Regulatory Reality

Dec 1 2009   1:49AM GMT

Bank Checks: the final frontier?

David Schneier David Schneier Profile: David Schneier

I want to play a game with you, sort of like the compliance equivalent of the Rorschach inkblot test. I’m going to throw out a phrase and I want you to write down the first acronym that comes to mind.

Ready? Here we go……

1) Credit card numbers

2) Social security numbers

3) Bank account information

I’m betting most of you came up with the following answers:

1) PCI

2) PII

3) ?

I’ve been fascinated for a few years now as a regulatory compliance professional about how little attention one of the most significant risks remaining in the digital world receives anywhere in my industry. Everyone has gone absolutely nuts when it comes to credit card numbers. There’s a significant groundswell around personally identifiable information as is evidenced based on the growing number of state laws being passed to oversee such things. But try and find anything in the pipeline seeking to protect your bank account information in the public domain and there’s “ “ (aka crickets).
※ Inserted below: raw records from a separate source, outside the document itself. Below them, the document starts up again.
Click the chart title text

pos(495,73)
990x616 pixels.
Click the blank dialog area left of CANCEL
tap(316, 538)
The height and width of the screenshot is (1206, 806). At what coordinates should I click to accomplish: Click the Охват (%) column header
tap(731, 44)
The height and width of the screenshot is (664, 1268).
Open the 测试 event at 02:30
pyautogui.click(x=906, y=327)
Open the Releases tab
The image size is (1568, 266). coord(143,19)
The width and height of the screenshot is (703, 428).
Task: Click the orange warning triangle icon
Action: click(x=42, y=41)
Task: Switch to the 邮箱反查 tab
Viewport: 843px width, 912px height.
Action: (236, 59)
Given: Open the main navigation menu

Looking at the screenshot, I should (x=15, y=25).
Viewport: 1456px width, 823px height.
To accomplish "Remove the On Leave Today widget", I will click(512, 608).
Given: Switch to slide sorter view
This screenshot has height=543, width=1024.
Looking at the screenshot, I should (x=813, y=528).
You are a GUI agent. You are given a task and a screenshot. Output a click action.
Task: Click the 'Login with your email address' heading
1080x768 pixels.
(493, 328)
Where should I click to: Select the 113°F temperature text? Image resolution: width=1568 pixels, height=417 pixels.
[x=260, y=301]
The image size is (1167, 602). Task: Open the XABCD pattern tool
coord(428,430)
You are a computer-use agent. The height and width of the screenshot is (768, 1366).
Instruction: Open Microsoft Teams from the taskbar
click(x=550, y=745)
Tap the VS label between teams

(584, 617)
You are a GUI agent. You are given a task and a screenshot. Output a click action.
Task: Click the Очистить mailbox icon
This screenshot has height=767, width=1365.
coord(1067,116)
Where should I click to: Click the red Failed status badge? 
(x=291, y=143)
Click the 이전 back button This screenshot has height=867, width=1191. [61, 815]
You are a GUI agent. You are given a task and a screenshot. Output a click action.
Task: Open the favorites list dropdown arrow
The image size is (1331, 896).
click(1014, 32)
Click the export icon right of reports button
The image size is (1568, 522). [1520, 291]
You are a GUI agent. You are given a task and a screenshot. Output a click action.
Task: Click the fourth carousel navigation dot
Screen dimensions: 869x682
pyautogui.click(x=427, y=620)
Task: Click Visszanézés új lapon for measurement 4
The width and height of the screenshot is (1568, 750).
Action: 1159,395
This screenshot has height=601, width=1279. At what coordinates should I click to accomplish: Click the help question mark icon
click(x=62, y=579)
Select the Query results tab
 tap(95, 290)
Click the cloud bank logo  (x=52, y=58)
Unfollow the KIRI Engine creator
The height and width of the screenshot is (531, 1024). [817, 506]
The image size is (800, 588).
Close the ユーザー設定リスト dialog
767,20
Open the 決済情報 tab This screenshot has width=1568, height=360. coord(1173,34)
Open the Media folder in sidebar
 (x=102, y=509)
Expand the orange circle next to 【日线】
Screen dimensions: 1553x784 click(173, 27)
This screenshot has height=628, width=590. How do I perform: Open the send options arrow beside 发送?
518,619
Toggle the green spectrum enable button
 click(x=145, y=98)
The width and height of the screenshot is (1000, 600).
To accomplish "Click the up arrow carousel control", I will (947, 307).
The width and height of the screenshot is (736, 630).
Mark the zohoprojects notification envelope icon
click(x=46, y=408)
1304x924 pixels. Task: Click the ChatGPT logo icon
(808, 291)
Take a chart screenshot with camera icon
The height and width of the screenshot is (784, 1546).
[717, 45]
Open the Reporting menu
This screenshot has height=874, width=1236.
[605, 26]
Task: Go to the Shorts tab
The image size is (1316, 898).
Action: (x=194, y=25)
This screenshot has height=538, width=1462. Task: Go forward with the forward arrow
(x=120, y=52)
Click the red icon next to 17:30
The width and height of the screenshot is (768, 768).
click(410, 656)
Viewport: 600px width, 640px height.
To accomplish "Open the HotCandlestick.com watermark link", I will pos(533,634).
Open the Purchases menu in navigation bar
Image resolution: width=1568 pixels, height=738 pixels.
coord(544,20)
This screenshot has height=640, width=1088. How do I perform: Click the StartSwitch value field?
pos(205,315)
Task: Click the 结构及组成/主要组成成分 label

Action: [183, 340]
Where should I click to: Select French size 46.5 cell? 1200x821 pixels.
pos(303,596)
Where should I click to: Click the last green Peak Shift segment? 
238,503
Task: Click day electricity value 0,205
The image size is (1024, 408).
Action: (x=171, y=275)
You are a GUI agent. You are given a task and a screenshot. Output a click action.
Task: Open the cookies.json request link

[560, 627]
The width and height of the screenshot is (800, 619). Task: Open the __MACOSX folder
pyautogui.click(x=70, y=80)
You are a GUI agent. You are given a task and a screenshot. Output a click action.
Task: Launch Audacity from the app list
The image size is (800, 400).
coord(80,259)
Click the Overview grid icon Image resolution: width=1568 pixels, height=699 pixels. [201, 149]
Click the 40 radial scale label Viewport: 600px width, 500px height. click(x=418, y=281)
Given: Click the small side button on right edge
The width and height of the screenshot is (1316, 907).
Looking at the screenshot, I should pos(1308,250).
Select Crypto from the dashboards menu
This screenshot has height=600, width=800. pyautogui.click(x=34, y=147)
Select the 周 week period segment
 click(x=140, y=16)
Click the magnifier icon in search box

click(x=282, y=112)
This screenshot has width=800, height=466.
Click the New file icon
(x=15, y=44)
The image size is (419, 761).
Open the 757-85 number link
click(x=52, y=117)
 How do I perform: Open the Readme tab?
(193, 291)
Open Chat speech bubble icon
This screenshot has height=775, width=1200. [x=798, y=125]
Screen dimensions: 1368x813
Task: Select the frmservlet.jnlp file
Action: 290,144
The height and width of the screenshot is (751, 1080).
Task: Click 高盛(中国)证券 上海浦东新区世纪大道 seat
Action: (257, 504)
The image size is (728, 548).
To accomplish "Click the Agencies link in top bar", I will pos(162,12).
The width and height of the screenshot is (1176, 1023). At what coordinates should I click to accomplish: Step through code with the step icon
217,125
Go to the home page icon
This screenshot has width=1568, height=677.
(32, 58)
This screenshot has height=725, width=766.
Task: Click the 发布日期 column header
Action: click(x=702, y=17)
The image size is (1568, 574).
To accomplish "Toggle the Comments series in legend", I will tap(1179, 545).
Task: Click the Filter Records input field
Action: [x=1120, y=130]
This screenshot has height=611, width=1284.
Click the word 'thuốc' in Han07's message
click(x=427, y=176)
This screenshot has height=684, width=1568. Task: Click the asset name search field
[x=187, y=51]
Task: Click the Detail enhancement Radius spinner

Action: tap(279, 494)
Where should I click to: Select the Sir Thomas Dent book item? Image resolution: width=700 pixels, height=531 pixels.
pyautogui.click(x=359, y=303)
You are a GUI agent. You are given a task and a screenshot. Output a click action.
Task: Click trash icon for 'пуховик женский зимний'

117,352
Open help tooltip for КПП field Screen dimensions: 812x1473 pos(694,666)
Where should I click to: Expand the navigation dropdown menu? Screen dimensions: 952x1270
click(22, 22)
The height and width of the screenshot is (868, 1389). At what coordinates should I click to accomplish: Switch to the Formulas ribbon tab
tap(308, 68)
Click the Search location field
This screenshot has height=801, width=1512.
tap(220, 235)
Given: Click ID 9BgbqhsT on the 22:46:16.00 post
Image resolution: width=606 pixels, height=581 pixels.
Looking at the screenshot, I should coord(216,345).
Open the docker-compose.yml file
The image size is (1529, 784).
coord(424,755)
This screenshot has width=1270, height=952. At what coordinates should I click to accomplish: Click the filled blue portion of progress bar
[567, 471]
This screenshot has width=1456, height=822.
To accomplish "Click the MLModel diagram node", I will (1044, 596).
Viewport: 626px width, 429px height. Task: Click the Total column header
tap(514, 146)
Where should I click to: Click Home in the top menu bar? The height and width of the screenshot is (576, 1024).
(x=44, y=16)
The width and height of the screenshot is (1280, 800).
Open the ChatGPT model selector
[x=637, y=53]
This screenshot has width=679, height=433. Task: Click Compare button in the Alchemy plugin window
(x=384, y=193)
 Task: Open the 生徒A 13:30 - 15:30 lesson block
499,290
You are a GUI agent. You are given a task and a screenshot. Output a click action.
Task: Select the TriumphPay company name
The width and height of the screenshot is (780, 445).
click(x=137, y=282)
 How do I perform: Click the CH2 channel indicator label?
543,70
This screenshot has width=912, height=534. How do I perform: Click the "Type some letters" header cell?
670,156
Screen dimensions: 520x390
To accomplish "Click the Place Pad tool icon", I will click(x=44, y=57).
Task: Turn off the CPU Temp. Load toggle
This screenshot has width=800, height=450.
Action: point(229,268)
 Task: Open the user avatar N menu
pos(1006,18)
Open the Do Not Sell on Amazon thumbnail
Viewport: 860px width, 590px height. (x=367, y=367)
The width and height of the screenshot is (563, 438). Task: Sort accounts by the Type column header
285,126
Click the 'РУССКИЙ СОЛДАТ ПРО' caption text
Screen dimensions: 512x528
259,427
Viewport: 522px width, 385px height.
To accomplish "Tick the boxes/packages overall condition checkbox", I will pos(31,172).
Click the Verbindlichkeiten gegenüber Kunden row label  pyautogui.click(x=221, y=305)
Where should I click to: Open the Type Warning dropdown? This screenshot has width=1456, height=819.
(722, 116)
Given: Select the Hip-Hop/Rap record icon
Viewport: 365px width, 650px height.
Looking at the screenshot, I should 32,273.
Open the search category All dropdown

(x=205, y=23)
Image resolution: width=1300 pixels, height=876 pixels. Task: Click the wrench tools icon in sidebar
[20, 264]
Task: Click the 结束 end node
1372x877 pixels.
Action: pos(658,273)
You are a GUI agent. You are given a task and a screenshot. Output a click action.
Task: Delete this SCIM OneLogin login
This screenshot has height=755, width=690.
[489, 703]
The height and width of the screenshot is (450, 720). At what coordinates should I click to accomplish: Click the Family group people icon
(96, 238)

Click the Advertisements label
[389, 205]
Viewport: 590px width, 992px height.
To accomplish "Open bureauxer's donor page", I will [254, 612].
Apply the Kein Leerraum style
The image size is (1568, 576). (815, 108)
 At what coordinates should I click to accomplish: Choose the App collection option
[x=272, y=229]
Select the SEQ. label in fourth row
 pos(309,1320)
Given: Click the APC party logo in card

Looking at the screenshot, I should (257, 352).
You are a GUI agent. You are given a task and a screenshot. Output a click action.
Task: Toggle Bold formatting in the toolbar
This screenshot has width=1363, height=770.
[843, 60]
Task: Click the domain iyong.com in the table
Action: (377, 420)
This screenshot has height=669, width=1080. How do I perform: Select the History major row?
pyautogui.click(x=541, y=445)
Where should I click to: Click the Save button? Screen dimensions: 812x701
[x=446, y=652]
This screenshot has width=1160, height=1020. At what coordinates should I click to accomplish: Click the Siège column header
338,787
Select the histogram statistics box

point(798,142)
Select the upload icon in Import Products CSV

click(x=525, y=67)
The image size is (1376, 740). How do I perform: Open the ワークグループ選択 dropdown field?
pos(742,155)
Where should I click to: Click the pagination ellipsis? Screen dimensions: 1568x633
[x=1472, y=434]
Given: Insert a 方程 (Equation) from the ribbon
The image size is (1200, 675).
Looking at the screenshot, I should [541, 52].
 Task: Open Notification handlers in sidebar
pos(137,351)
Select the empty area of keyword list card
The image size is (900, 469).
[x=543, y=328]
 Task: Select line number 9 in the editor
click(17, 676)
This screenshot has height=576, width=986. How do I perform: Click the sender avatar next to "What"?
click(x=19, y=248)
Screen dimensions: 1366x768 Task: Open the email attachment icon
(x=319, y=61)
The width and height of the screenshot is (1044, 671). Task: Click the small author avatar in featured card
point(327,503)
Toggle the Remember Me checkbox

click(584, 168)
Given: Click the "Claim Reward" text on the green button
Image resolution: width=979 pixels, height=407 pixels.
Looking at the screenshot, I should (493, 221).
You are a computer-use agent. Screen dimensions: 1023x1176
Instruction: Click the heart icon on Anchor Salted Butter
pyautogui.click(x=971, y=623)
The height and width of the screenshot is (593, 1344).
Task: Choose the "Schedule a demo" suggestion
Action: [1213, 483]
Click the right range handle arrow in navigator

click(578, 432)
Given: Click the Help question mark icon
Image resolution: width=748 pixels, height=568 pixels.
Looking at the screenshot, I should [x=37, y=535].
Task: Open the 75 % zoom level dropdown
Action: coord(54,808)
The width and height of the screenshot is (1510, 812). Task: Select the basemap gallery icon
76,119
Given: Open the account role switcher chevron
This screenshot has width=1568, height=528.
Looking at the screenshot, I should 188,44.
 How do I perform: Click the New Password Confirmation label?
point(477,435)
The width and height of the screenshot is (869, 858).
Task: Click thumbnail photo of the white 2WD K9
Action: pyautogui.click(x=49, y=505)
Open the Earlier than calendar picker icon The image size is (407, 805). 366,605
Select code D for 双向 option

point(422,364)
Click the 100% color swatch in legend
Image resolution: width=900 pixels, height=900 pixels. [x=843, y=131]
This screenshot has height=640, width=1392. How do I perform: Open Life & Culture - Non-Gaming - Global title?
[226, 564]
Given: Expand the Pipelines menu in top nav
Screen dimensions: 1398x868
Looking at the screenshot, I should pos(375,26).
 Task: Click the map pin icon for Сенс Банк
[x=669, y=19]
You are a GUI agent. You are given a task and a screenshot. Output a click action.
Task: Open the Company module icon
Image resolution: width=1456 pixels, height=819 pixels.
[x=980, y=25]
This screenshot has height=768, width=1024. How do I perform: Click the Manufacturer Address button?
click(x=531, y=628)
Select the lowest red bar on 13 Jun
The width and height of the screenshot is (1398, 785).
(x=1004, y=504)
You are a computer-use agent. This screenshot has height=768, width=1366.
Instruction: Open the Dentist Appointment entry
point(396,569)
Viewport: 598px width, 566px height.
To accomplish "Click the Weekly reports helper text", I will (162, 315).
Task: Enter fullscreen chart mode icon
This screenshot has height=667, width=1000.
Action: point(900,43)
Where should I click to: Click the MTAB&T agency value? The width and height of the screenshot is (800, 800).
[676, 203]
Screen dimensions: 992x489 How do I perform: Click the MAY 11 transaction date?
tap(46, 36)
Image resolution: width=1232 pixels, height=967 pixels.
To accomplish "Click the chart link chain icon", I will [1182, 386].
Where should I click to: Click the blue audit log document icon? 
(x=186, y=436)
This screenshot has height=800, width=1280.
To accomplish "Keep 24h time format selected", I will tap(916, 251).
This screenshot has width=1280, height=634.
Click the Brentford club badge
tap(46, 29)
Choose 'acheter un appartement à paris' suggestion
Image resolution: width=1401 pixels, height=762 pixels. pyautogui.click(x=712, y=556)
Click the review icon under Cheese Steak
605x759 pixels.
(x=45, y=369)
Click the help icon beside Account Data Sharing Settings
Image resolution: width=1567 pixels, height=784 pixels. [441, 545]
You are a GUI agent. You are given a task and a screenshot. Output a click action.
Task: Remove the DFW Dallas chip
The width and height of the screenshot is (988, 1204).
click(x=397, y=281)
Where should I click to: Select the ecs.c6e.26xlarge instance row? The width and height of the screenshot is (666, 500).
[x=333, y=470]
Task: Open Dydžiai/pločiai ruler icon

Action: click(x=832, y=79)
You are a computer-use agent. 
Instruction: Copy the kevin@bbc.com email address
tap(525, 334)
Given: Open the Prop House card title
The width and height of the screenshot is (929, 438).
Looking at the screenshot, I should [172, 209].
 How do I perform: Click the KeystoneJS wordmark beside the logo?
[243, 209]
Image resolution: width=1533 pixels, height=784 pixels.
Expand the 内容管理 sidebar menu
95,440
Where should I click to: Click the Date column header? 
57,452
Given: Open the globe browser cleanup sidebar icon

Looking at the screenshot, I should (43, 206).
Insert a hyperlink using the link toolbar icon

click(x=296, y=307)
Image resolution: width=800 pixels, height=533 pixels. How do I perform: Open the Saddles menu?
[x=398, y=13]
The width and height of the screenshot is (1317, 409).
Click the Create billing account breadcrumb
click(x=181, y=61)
Earlier this month we celebrated a milestone event in our family and a fair number of gifts we received were presented in the form of personal checks. I had in my hands full name and addresses, bank routing details and individual account numbers from dozens of people at my disposal to do with as I pleased. And while I was honorable and simply deposited them (for some of my friends I apparently did so a little too quickly) the potential for fraud was huge. Consider that of the nearly two dozen companies I conduct business with each month (e.g. mortgage, car loans, utilities, etc), more than two-thirds accept online checks in lieu of credit cards. If you’ve never paid via an online ACH payment or check, all you need to do is provide the bank routing number (got it right there on the check), the individual bank account (got that too) and on occasion the name of the institution (but again, you have that right there in front of you). Really when you boil it down to bare essentials, it’s somewhat the equivalent of giving someone your credit card information on a piece of paper that than gets circulated through multiple touch points before it is completely processed.

It’s insane, it’s unnecessary and most of all it’s unacceptable, and I’m betting it’s the next big information security flashpoint in the banking industry.

One of my colleagues considers checks to be archaic and thinks they should be eliminated altogether. Another suggested that they should be protected exactly the same way credit card numbers are being handled these days courtesy of the PCI standard. I was thinking of something a little simpler to start with. Why don’t they simply eliminate printing the routing and account details and rely exclusively on barcode technology as a Phase 1 sort of exercise? It’s an embedded technology and while far from tamper-proof it would certainly eliminate the biggest exposure currently in existence. I’d like to think that my money is a little harder to access than by my simply writing a check to a local service company and having someone in their office copy down the details and use them to make an unauthorized purchase. It’s not likely they’d have a barcode reader and so that would be the first logical step to take.

But whatever steps the industry takes to remedy this problem, one thing’s certain: Something has to be done. At this point in the evolution of identify theft and online fraud, it’s not as if the oversight bodies can claim ignorance. They know that the criminal element continually pursues the lowest hanging fruit, and right here and now the exposure provided courtesy of the printed bank check is just about dragging on the ground.

It’s time for the industry to change and hopefully before this reaches epic proportions. Because if bank customers become afraid or reluctant to use personal checks as a method of payment, it’s going to become a huge problem for commerce in general. Considering where our economy is at the moment, I doubt we can easily withstand such an event.